------ Trecho fornecido ------

Tema 1 – Em nome do povo.

Penso que é fácil falar “em nome do povo”… …que povo? Eu, você, seu vizinho… …quem? Acontece que o “povo” não tem voz, mas sim tem quem lhe toma a voz. Quem num momento de coragem, ou cara de pau mesmo, sobe num palanque, toma o microfone, ergue o dedo indicador e grita num teatro indignado bem mal interpretado: “O POVO BRASILEIRO… blá, blá, blá …A DEMOCRACIA… mais blá e blá …CORRUPÇÃO.” O que é difícil de entender é por qual motivo o sujeito que está em cima de um caminhão, repleto de alto falantes, tem que gritar na merda do microfone… …não pode falar num tom de voz normal?

– Não, não pode. Tem que gritar que é pra dar emoção!

– Mas não pode ter emoção falando que nem gente grande, sem ficar esperneando no microfone igual criança no supermercado?

– Não, caramba… …já falei que tem que gritar que é pra ter emoção caralho!!!

– Tá, não precisa ficar nervosa, não tá mais aqui quem falou!

------ Linhas armazenadas ------

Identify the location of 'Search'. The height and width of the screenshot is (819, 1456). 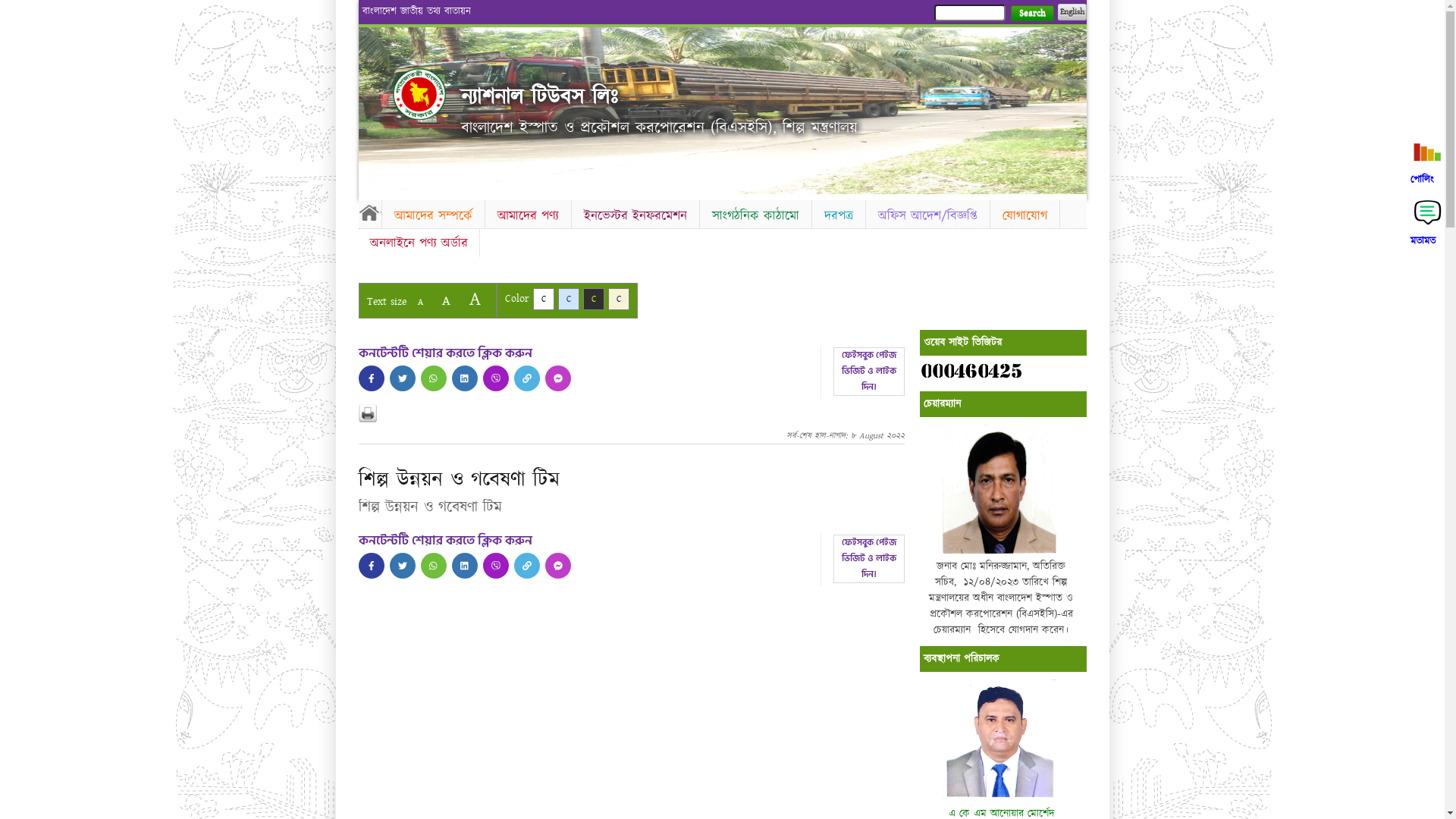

------
------ Linhas armazenadas ------

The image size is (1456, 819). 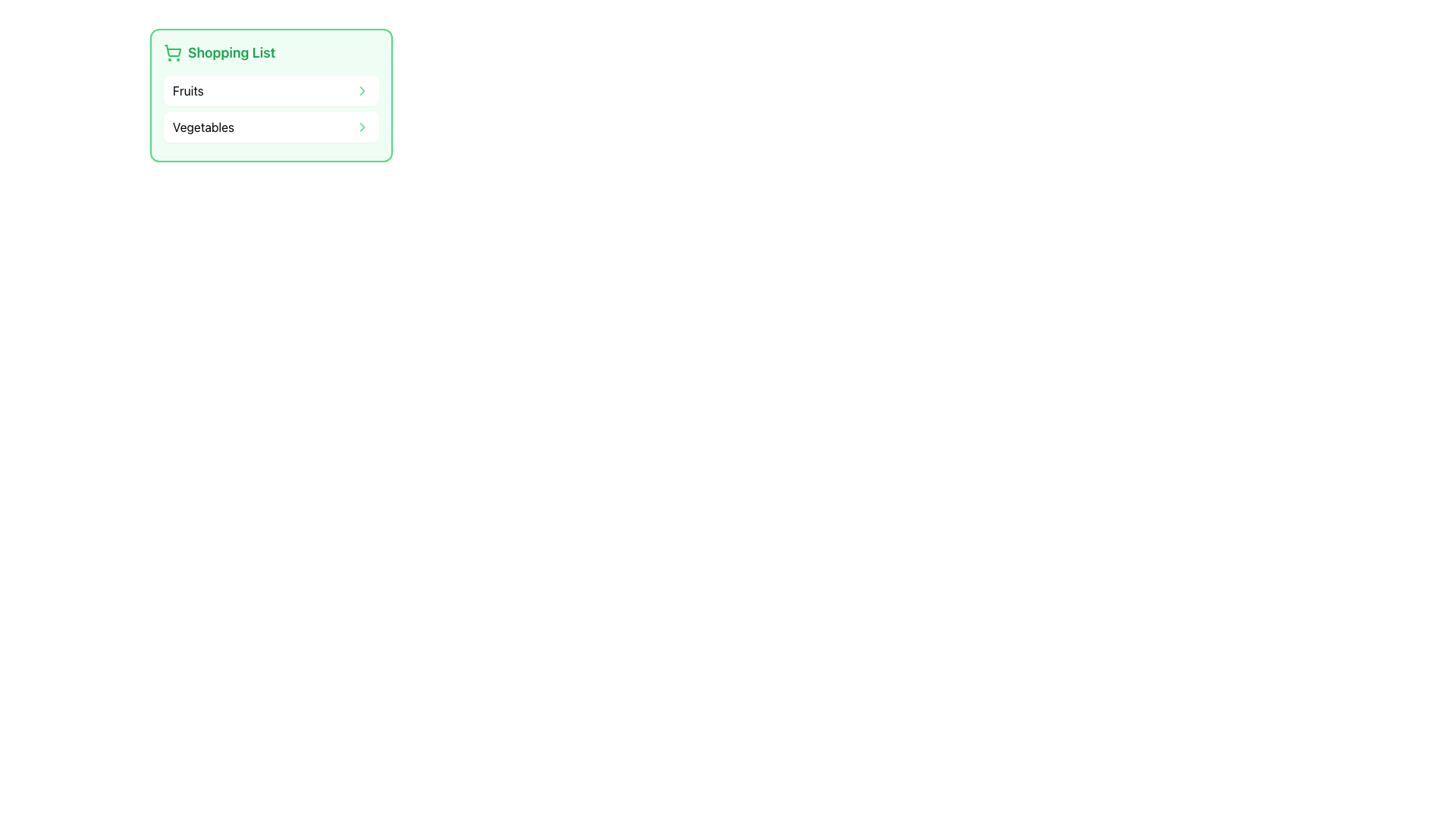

------
------ Linhas armazenadas ------

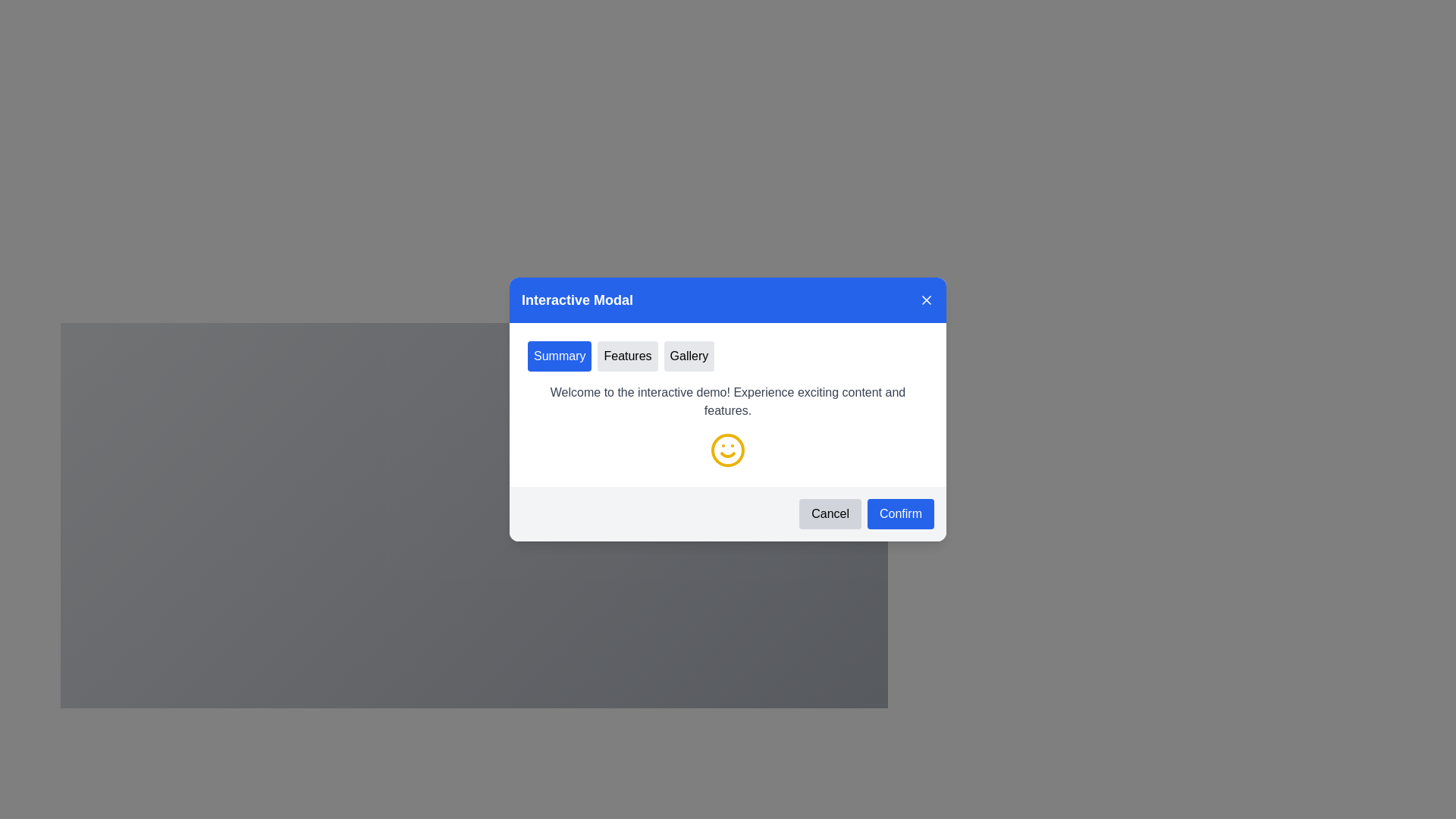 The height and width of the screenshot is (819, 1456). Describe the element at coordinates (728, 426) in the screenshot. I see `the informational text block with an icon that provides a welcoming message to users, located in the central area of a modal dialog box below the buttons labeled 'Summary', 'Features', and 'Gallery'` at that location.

------

O que fazer -
A: Transcreva do trecho sobre falar em nome do povo a passagem que começa em "Tema 1 – Em" e segue até "ter emoção caralho!!!".
B: Dê continuidade ao trecho sobre falar em nome do povo a partir do ponto em que ele termina.

As respostas -
A:
Tema 1 – Em nome do povo.

Penso que é fácil falar “em nome do povo”… …que povo? Eu, você, seu vizinho… …quem? Acontece que o “povo” não tem voz, mas sim tem quem lhe toma a voz. Quem num momento de coragem, ou cara de pau mesmo, sobe num palanque, toma o microfone, ergue o dedo indicador e grita num teatro indignado bem mal interpretado: “O POVO BRASILEIRO… blá, blá, blá …A DEMOCRACIA… mais blá e blá …CORRUPÇÃO.” O que é difícil de entender é por qual motivo o sujeito que está em cima de um caminhão, repleto de alto falantes, tem que gritar na merda do microfone… …não pode falar num tom de voz normal?

– Não, não pode. Tem que gritar que é pra dar emoção!

– Mas não pode ter emoção falando que nem gente grande, sem ficar esperneando no microfone igual criança no supermercado?

– Não, caramba… …já falei que tem que gritar que é pra ter emoção caralho!!!

B:
Tema 2 – As aparências não enganam.

O dito popular está errado. A aparência diz… …e diz muito sobre as pessoas. Mas tem que prestar atenção aos detalhes e algumas vezes colocar em exercício o olhar reverso. Aquilo que aparenta e que sai pela boca do sujeito é exatamente o contrário daquilo que ele pensa e vai fazer. Eu explico melhor. O cidadão que grita num microfone, com o rosto vermelho, quase cuspindo os pulmões sobre sua própria honestidade, tentando convencer no berro sua idoneidade é porque tem alguma coisa errada ali.

Trabalhei com um sujeito que disse que o relógio dele era de “macho”. Ele provava sua masculinidade pelo relógio que usava. Pô bicho… …pelo relógio? Sim, pelo relógio. O que ele mais gostava era um grande, amarelo… …olhava pro relógio amarelão e falava com um sorriso no rosto:

– Moralez, esse aqui é relógio de macho… …relógio de macho!

Ele não estava de zueira. Ele acreditava mesmo naquilo. Mas ele era um imbecil, então tem que dar um desconto para o cidadão.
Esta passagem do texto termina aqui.